What you need to do:
Select each line of the entries below that contains the string "agent". Treat uppercase and lowercase letters as different.

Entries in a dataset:

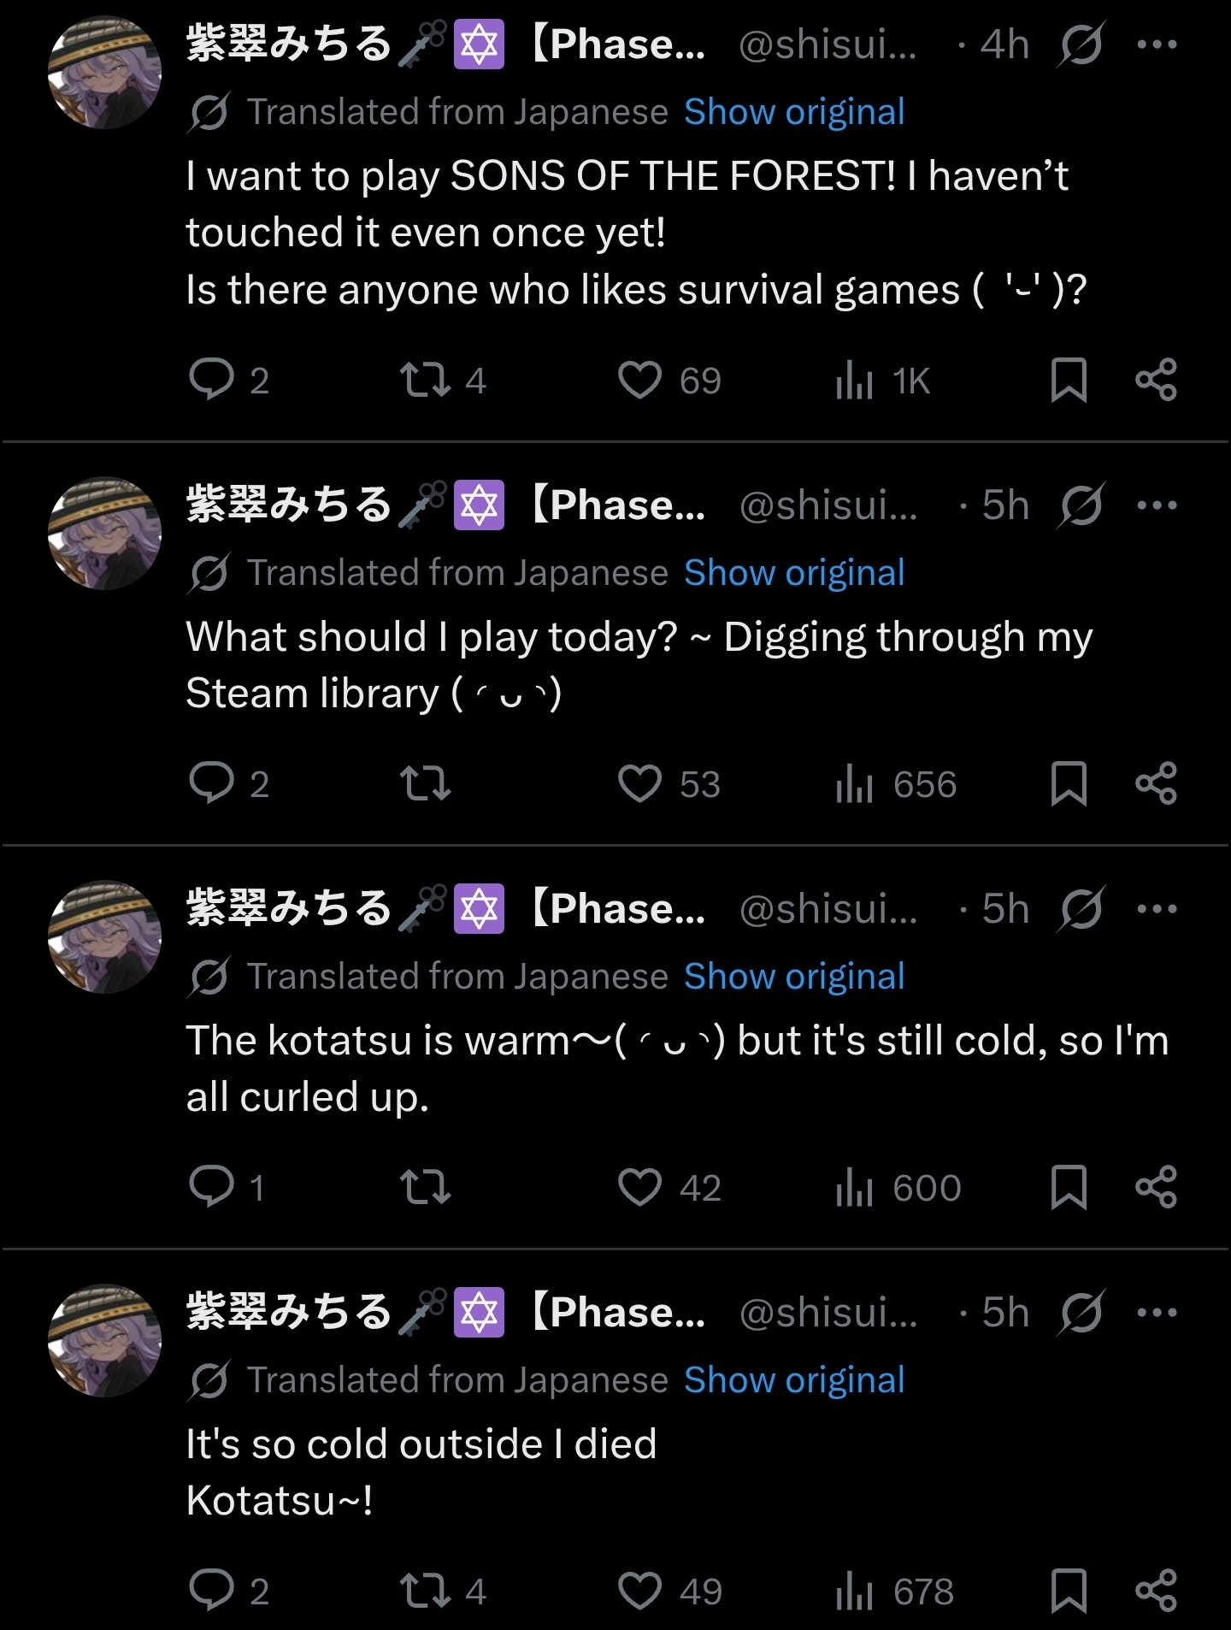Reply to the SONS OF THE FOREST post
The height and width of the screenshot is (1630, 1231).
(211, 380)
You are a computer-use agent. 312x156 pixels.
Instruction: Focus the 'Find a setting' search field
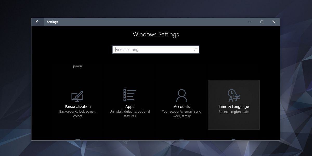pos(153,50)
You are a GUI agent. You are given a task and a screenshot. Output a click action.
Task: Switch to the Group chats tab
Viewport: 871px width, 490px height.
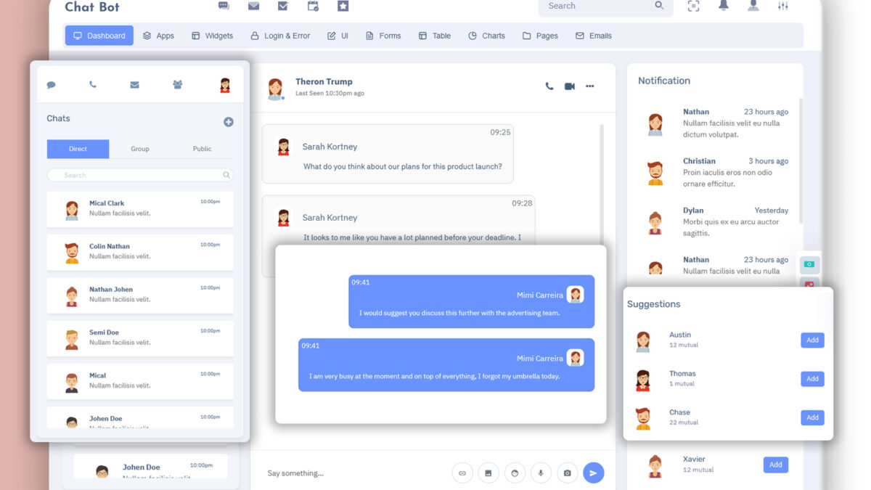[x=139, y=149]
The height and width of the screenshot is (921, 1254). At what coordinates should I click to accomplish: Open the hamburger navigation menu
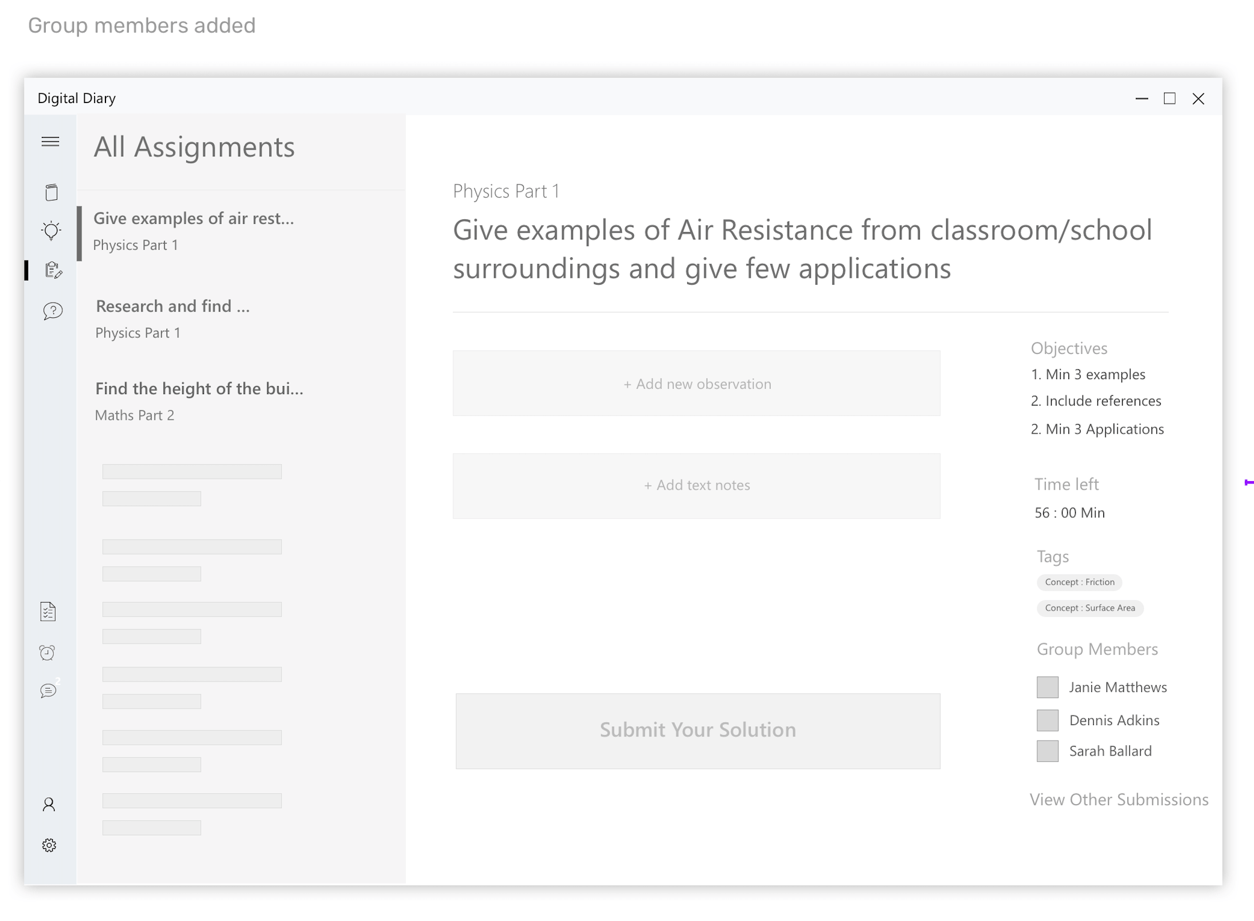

Solved exercise:
You are a computer-use agent. 312x156 pixels.
You are a GUI agent. You are given a task and a screenshot. Output a click action.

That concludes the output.